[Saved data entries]
● ● ● ● ● ● ●
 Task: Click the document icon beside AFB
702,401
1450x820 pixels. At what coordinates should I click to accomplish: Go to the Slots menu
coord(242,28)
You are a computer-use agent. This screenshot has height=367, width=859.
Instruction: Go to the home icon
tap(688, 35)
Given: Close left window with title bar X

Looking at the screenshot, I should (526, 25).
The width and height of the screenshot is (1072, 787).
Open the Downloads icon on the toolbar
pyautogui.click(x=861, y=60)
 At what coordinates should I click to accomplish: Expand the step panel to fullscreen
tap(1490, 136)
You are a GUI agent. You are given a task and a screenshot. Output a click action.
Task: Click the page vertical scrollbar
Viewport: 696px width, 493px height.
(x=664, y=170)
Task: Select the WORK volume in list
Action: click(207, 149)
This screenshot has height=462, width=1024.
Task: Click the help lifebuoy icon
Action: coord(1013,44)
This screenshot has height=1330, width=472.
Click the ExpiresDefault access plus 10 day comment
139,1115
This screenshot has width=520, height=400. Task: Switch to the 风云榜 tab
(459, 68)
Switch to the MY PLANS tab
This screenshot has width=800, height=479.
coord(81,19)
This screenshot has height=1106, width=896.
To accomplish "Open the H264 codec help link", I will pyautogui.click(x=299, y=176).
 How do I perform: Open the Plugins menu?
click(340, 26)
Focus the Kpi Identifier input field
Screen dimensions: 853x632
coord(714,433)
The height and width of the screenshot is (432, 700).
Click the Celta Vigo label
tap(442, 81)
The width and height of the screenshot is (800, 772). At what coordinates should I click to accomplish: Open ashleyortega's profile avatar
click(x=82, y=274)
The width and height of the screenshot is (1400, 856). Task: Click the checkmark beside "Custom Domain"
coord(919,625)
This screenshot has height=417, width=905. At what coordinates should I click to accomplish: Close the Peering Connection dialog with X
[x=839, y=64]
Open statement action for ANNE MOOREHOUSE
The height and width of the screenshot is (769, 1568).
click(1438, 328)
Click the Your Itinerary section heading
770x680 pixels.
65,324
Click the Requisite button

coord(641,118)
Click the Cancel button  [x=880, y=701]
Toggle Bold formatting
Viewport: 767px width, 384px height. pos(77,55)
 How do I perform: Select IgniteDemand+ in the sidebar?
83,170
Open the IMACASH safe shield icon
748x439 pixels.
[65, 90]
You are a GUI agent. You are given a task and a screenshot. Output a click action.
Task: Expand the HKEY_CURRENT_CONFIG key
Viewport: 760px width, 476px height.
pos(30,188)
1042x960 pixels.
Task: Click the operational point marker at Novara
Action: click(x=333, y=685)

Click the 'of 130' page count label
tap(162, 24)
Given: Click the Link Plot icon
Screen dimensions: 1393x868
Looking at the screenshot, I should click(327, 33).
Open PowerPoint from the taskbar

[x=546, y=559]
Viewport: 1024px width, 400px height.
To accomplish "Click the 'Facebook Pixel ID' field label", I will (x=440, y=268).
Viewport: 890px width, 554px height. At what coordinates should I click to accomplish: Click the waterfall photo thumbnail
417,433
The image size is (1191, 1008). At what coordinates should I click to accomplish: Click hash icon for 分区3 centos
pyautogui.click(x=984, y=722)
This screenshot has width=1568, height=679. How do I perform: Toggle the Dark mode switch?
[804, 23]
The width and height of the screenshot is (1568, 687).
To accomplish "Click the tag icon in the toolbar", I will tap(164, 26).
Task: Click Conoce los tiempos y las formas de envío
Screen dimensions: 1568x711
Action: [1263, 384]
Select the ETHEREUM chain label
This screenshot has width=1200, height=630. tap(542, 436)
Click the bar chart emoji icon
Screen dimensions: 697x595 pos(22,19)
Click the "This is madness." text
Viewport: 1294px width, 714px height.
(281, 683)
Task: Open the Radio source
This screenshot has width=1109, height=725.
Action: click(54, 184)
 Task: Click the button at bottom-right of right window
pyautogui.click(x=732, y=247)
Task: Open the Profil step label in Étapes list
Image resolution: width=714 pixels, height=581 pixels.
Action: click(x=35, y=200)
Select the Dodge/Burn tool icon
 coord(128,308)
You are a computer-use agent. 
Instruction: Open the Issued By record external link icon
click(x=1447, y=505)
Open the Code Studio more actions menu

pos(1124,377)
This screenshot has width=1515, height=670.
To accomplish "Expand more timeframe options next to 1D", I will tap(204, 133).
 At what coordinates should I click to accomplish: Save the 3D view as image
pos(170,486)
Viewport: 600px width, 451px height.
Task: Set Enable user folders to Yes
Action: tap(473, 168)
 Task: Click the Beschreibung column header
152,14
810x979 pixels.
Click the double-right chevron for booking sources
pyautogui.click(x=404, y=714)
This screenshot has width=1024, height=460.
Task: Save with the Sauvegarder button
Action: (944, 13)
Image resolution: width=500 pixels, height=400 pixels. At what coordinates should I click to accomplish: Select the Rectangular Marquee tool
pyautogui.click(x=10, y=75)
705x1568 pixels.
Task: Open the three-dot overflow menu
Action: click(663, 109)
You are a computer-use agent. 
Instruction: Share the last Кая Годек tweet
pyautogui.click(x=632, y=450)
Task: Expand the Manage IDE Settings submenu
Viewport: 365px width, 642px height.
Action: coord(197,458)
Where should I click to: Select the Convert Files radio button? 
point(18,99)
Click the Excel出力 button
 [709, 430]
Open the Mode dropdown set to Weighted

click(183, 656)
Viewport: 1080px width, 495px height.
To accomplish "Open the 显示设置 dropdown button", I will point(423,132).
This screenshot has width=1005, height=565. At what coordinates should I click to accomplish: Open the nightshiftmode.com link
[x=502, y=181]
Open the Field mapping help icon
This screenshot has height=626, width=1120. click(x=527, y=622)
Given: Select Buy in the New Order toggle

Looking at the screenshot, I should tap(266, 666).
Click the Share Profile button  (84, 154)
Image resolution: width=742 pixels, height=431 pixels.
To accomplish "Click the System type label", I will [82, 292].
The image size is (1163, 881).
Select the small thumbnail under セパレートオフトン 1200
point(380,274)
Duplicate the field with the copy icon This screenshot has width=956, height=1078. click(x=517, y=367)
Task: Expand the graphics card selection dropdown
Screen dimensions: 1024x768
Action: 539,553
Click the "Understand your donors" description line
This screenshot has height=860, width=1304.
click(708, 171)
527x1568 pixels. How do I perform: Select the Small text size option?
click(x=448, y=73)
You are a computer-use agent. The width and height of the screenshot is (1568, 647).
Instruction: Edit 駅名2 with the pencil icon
● ● ● ● ● ● ●
TASK DESCRIPTION |
Which of the lines above hold the string "will"? Copy each one.

WRITTEN RESPONSE |
To accomplish "Open the H264 codec help link", I will pyautogui.click(x=299, y=176).
To accomplish "Click the 'Facebook Pixel ID' field label", I will (x=440, y=268).
To accomplish "Click the tag icon in the toolbar", I will tap(164, 26).
To accomplish "Expand more timeframe options next to 1D", I will tap(204, 133).
To accomplish "Open the 显示设置 dropdown button", I will point(423,132).
To accomplish "Click the System type label", I will [82, 292].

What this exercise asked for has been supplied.